Key Psychiatric Doctor Rejects Name Change for PTSD

When I wrote Who is behind PTSD term change? I tried to point out that changing the name won't do much good if they still don't understand the basis of what it is, why they have it or are able to find find help as soon as they need it. While the blog world seems to be jumping onboard of this notion, it is refreshing to read that others are thinking out of the box and not just supporting what sounds good at the moment.

While Canada has their own set of problems, they are doing two things that history has proven necessary.

The Canadian military has sponsored peer counseling centers for veterans and embarked on an education campaign to raise awareness about mental health wounds, Friedman stressed. The military also has coined the term "Operational Stress Injury," which refers to "persistent psychological difficulty resulting from military service ... such as anxiety, depression and post-traumatic stress disorder."


The Canadian military also makes soldiers with Operational Stress Injuries eligible for the Sacrifice Medal -- the equivalent of the U.S. Purple Heart.
If this really is a battle born wound, then treat it like it is. We should stop settling for what some people say at the moment and look more deeply into what is right. It is right to acknowledge PTSD as a wound caused by combat.
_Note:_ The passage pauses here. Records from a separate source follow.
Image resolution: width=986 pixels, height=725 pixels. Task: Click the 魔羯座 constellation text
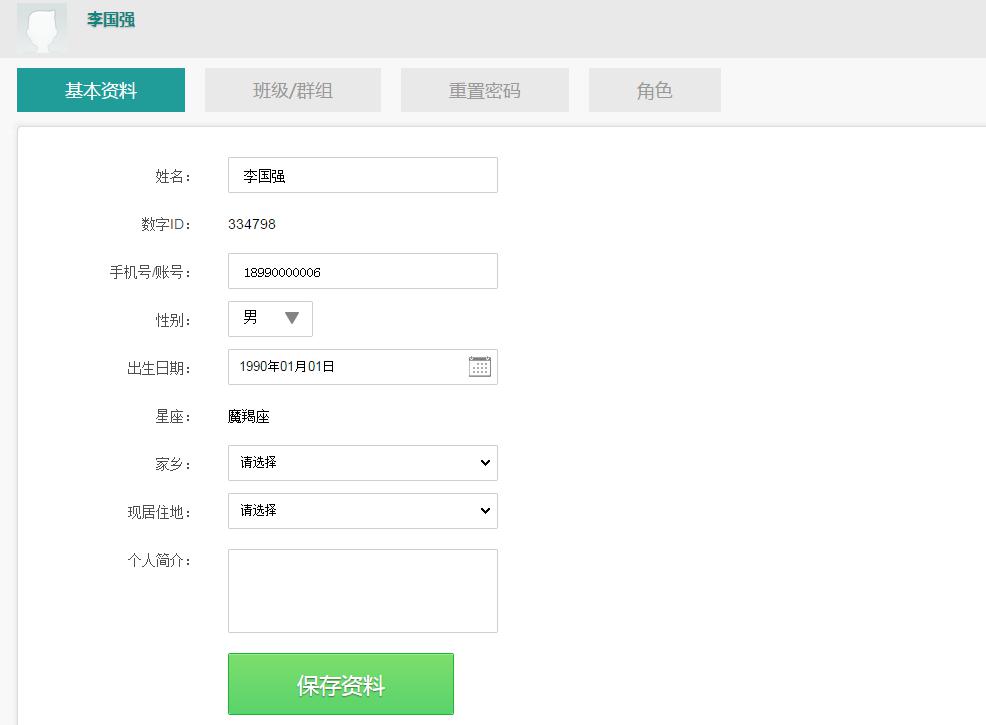[248, 416]
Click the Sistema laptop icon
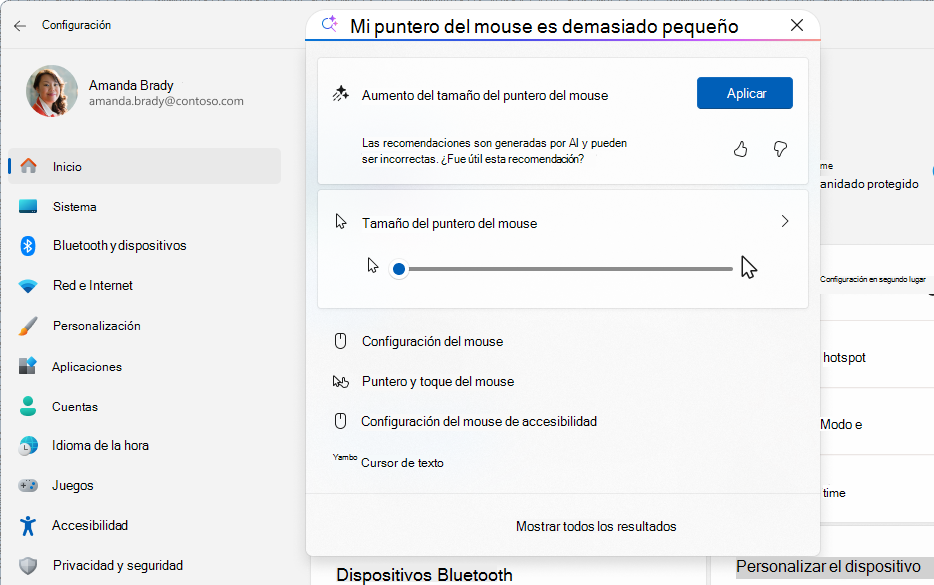This screenshot has width=934, height=585. pyautogui.click(x=29, y=205)
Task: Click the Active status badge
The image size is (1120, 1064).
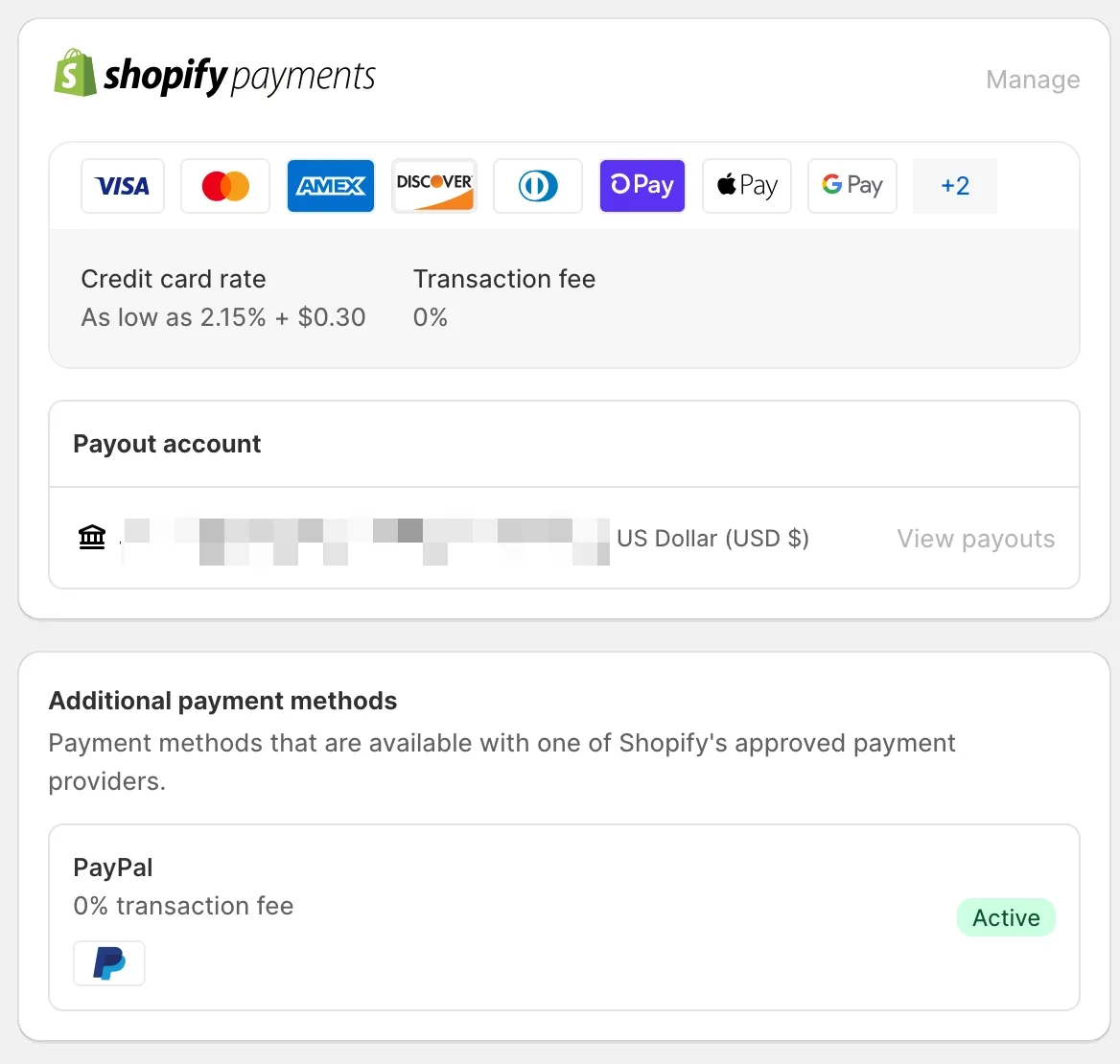Action: click(1006, 918)
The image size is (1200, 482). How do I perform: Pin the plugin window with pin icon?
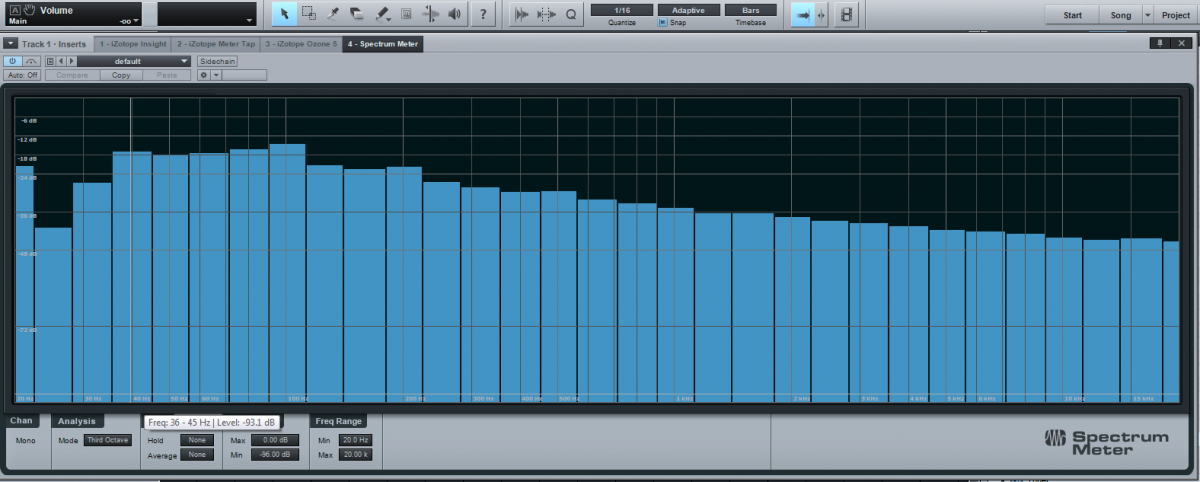1160,44
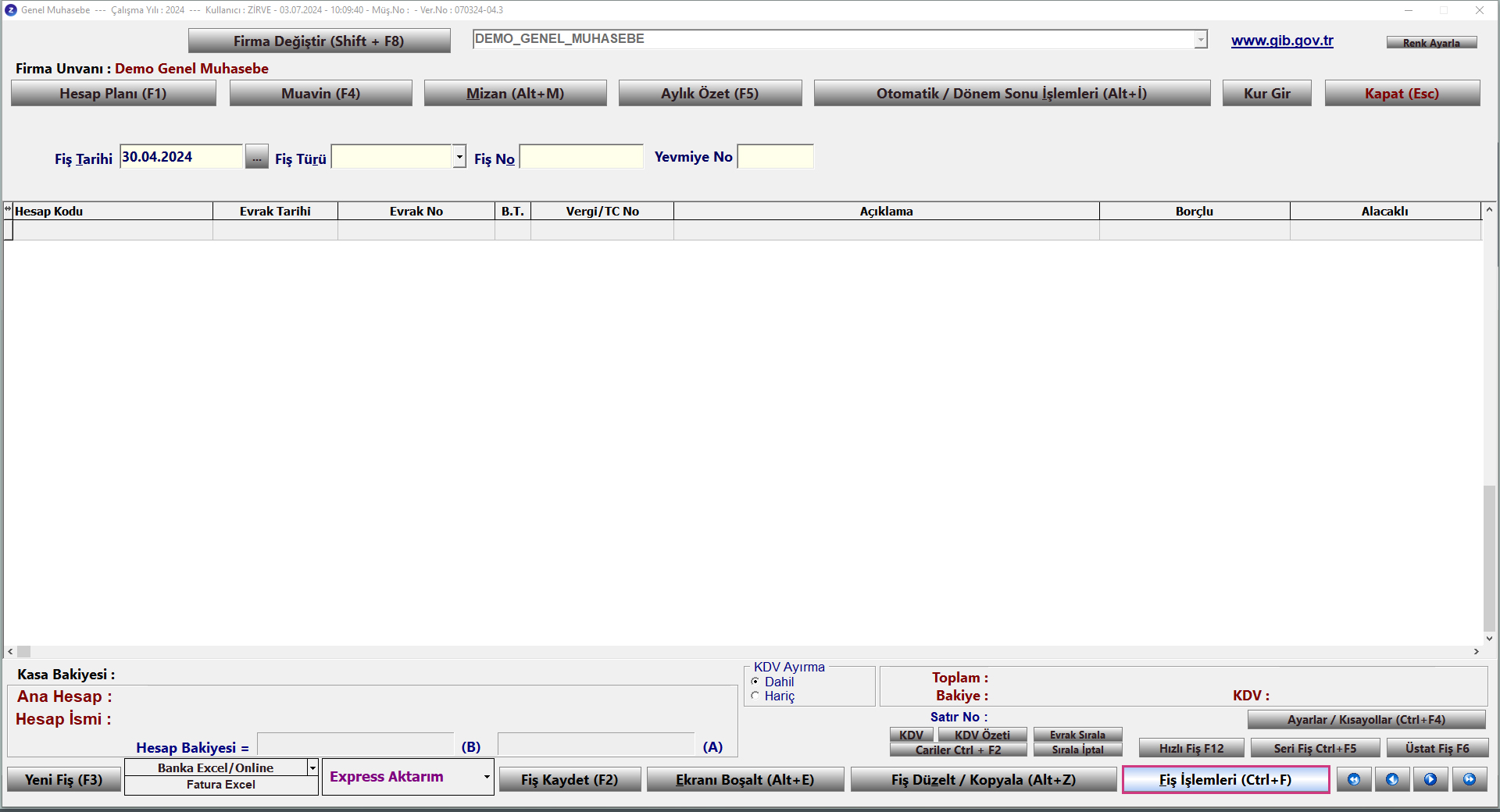Image resolution: width=1500 pixels, height=812 pixels.
Task: Click the Renk Ayarla color settings button
Action: [x=1431, y=43]
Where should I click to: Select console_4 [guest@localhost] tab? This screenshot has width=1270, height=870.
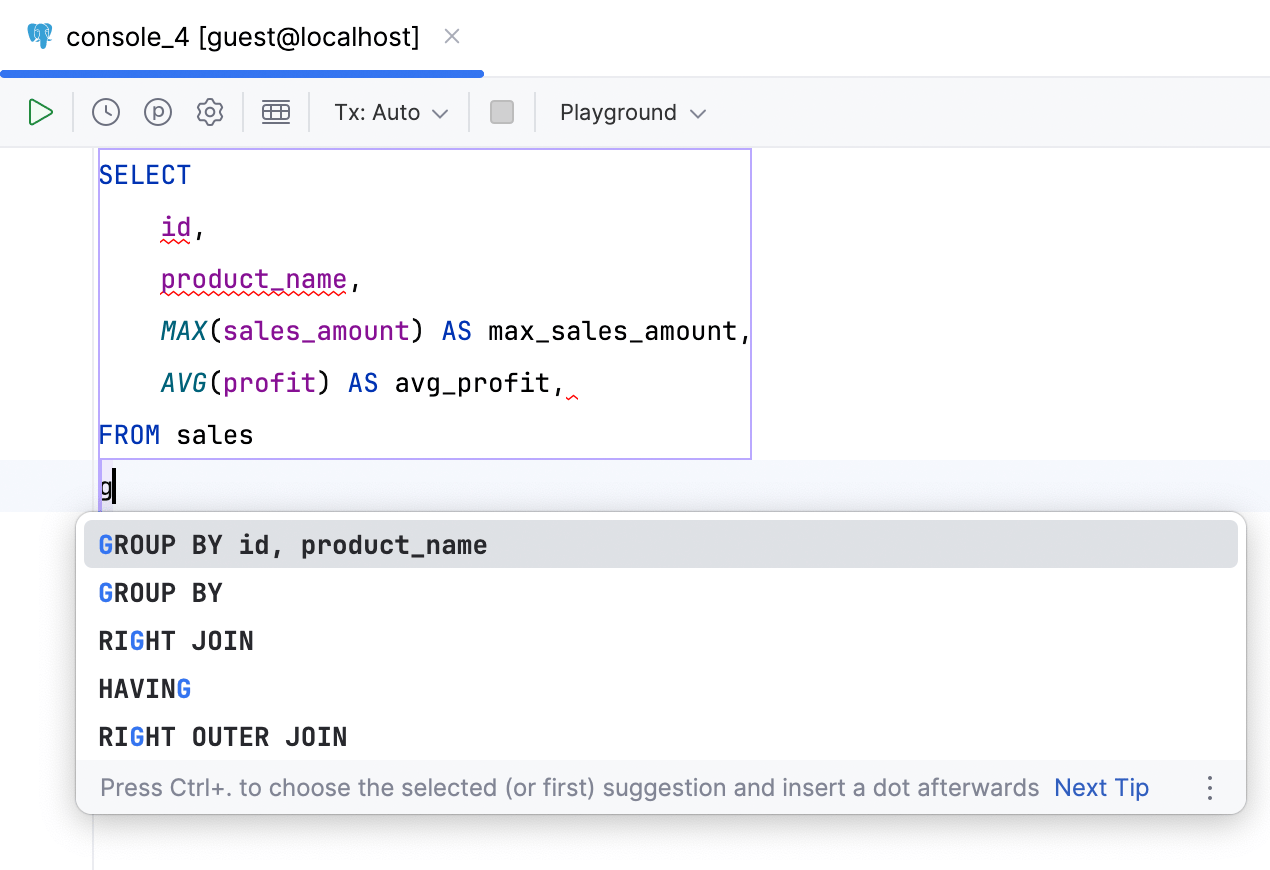tap(242, 37)
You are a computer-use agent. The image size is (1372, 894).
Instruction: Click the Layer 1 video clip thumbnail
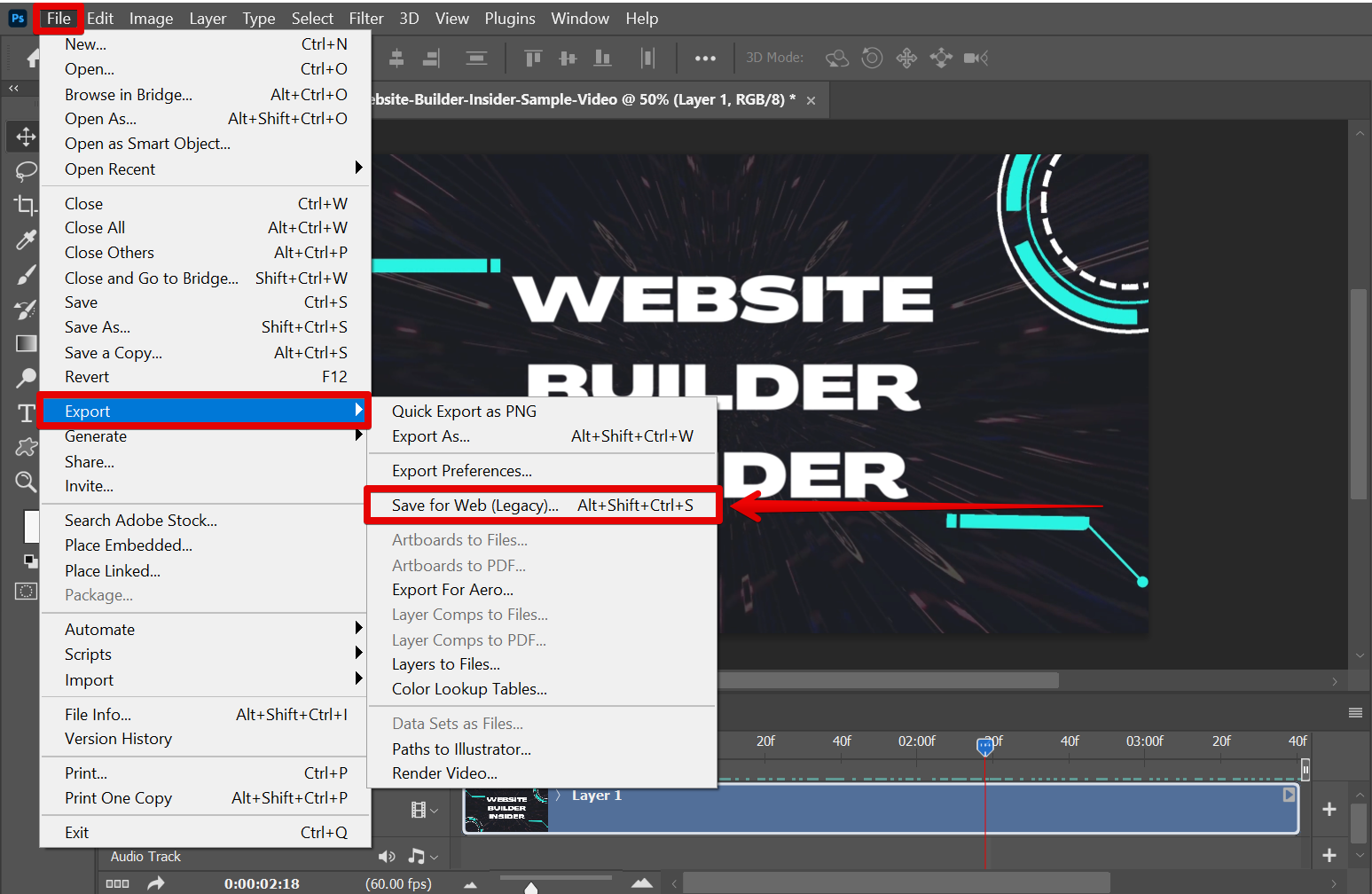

If they didn't go, then they wouldn't have it since it was caused by traumatic events in combat. When you are surrounded by veterans for as long as I have been, you become aware of the fact none of them escaped combat unchanged. There are different levels to how much they have been effected, but just as the Vietnam slogan goes, "All gave some, some gave all" the fact remains, they all changed. The Purple Heart is not separated by severity. A bullet wound that leaves a veteran paralyzed receives the same award as one that only leaves a scar in another.

The other thing they got right is Peer counseling! The best therapists have Combat PTSD too! Families help families best. Experience helps them fully understand the problems as much as they can share what is possible and hopeful.


Key Psychiatric Doctor Rejects Name Change for PTSD
BY: DANIEL SAGALYN
HEALTH MILITARY -- May 10, 2012
PHILADELPHIA

A key leader in the psychiatric community has rejected the idea of altering the name of a traumatic condition affecting an estimated tens of thousands of U.S. combat veterans -- a move that effectively blocks growing efforts by a small group of psychiatrists and military brass concerned about reducing patient stigma.

Dr. Matthew Friedman, who is chairing the committee that is updating the trauma section of the dictionary of mental illness, said changing the name of the condition could have "unintended negative consequences" because "it would confuse the issue and set up diagnostic distinctions for which there is no scientific evidence." The dictionary, known as the Diagnostic and Statistical Manual of Mental Disorders, is considered the bible by the psychiatric association.

Last year, then-Army Vice Chief of Staff Peter Chiarelli asked the American Psychiatric Association to modify the name of Post-Traumatic Stress Disorder. The four star general says calling the condition a "disorder" perpetuates a bias against the mental health illness and is a barrier to veterans getting the care they need.

More recently, two leading trauma psychiatrists similarly asked the Association, which is updating its dictionary of mental health illness, to change the word "disorder" to "injury," calling the condition PTSI instead.

But at Monday's psychiatric association annual conference, Friedman said the net effect of such a modification would be to tinker with a psychiatric diagnosis rather than help patients. "To change to PTSI without anything else would accomplish nothing positive," Friedman said.